**What this task involves:** Please print the material word for word, starting with its first line and going on through the line with "click(450, 22)".
· · · · · · ·
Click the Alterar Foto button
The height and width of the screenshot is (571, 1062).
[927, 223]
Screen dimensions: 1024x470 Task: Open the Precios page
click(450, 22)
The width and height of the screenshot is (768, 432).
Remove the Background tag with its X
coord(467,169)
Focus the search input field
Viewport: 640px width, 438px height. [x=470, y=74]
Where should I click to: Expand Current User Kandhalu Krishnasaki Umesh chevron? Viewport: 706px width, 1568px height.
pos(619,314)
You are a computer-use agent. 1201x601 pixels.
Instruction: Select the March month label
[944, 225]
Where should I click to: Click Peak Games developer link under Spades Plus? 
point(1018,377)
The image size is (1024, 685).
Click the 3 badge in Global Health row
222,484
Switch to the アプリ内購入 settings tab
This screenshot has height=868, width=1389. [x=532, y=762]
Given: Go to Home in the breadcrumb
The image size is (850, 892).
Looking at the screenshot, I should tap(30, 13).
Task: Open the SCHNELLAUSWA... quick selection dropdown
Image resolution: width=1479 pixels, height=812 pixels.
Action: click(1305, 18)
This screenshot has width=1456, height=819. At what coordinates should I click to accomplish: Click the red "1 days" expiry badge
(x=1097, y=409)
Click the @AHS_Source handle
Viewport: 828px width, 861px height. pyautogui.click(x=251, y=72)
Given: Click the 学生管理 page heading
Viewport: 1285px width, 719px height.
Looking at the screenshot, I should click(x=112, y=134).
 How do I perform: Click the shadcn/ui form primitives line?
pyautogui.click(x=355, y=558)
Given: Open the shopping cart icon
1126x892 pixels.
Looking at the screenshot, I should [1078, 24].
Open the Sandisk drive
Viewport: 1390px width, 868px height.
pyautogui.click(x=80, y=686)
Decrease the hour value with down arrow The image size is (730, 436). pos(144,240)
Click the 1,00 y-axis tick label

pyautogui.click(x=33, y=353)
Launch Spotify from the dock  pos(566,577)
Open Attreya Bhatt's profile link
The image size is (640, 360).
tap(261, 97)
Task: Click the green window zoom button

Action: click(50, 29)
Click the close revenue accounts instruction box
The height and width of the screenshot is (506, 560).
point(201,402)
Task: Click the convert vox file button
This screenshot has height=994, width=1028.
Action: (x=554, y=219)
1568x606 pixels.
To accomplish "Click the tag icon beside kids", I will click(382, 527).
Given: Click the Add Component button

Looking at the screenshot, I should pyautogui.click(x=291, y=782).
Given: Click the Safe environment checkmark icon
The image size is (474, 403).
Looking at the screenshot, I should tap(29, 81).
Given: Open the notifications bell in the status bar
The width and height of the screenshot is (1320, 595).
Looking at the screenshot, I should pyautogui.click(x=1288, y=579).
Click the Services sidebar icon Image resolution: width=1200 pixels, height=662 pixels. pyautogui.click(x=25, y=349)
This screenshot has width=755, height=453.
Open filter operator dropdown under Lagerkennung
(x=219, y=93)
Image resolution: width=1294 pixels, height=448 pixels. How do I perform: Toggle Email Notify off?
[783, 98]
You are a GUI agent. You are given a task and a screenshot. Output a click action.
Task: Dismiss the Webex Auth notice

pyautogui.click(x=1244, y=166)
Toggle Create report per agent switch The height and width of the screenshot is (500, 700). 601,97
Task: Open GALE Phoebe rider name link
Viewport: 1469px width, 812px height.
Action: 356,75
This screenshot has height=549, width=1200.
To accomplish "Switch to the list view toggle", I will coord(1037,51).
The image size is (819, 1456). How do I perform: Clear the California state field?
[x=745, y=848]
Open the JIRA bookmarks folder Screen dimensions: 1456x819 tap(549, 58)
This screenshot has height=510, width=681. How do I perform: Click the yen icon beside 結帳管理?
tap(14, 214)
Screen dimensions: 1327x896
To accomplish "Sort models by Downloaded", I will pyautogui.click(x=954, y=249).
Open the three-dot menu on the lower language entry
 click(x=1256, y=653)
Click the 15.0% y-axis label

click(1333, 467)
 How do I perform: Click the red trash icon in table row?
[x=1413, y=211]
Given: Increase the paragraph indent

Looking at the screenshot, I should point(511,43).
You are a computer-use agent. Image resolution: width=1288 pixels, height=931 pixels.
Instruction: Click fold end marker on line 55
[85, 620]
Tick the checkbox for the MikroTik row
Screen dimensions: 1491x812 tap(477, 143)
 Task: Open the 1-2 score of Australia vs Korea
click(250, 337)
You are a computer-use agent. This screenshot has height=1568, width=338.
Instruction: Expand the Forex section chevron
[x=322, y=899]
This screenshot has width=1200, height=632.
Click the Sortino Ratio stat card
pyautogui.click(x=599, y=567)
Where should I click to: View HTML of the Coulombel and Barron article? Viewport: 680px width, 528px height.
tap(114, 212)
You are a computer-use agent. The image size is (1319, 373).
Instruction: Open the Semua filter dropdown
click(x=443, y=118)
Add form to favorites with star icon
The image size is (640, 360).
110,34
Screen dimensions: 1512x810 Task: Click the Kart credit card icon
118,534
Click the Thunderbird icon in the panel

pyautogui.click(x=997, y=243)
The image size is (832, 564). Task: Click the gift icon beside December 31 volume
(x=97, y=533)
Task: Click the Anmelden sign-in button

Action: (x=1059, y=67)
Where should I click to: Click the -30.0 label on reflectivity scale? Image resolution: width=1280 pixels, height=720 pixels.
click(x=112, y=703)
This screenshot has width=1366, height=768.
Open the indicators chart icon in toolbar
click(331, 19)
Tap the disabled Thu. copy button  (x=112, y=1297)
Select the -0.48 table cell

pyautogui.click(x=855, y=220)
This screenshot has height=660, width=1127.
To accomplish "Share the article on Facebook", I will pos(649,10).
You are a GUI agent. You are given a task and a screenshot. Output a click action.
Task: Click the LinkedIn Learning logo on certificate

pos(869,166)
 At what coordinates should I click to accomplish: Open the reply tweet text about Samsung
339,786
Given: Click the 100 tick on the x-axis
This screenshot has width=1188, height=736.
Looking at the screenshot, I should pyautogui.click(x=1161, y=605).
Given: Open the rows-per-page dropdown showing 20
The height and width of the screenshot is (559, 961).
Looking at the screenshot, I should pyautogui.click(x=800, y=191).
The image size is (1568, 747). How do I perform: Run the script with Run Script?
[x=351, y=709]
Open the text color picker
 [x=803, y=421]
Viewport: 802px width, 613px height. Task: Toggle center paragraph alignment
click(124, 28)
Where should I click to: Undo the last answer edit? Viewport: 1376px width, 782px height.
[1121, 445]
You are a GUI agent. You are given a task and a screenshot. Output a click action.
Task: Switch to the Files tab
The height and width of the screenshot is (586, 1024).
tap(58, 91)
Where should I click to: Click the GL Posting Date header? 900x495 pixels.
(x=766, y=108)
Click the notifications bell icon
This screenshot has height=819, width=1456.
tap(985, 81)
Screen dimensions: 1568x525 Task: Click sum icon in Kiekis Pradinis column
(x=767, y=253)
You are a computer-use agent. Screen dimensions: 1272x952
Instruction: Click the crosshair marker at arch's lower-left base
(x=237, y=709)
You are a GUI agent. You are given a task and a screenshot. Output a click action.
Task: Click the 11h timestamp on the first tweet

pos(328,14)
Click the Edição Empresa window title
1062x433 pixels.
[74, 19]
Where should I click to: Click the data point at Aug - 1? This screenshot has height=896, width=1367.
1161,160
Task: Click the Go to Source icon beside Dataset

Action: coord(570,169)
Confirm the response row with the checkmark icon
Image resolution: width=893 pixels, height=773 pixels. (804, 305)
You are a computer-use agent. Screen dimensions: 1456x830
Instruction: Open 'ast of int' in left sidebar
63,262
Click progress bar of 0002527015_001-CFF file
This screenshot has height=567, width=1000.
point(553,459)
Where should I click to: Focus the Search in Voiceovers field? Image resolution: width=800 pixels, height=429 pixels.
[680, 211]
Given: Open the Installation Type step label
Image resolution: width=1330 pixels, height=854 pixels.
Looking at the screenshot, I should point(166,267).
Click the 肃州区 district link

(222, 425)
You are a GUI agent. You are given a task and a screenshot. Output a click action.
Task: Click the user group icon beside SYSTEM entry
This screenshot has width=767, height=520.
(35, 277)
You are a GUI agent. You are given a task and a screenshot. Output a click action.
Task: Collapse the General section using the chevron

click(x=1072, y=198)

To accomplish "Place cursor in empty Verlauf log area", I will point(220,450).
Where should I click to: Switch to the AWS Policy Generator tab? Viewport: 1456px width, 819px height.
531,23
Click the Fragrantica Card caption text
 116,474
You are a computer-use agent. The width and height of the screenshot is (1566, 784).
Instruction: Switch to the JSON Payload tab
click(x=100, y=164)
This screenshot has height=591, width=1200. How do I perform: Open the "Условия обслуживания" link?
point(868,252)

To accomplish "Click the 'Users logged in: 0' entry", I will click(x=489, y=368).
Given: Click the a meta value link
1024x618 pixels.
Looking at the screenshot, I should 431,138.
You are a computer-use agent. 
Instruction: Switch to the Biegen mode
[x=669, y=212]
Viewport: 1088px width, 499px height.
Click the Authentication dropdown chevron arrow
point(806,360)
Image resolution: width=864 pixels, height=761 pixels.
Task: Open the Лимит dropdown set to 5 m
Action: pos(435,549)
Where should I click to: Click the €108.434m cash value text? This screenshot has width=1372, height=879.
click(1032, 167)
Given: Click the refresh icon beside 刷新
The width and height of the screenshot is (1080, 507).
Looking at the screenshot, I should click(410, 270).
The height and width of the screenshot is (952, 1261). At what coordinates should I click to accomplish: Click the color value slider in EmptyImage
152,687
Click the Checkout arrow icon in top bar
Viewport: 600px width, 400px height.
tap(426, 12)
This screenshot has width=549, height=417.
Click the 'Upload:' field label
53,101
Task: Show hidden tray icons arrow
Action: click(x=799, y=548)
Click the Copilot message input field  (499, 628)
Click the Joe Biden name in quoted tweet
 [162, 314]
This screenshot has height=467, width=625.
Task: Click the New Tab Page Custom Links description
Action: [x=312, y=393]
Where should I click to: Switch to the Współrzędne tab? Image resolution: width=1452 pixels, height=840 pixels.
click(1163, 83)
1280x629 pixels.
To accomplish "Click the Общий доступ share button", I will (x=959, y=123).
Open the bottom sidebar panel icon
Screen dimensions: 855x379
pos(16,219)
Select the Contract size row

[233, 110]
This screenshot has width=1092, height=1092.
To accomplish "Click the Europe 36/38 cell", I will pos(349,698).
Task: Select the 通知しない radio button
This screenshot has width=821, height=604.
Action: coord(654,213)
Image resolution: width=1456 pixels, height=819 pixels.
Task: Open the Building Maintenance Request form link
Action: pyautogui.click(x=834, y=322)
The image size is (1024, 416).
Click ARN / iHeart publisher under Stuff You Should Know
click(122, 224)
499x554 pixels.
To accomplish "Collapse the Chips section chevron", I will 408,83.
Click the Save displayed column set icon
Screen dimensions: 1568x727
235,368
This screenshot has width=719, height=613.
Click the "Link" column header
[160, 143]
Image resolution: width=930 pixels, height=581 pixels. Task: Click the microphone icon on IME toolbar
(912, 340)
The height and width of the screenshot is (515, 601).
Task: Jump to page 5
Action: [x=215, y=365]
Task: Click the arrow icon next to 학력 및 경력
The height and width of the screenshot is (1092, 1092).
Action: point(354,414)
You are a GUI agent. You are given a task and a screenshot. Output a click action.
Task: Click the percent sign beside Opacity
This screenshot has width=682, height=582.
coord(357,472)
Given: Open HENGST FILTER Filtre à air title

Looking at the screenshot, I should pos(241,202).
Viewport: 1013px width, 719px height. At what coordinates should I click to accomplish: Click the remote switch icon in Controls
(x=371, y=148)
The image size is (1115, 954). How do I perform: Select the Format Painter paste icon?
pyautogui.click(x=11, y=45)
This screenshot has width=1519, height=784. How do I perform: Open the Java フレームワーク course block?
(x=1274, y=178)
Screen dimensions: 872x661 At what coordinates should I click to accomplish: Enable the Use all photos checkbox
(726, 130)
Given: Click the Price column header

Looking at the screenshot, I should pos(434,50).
· · · · · · ·
**Complete answer:**
Click the Alterar Foto button
The height and width of the screenshot is (571, 1062).
[927, 223]
Screen dimensions: 1024x470 Task: Open the Precios page
click(450, 22)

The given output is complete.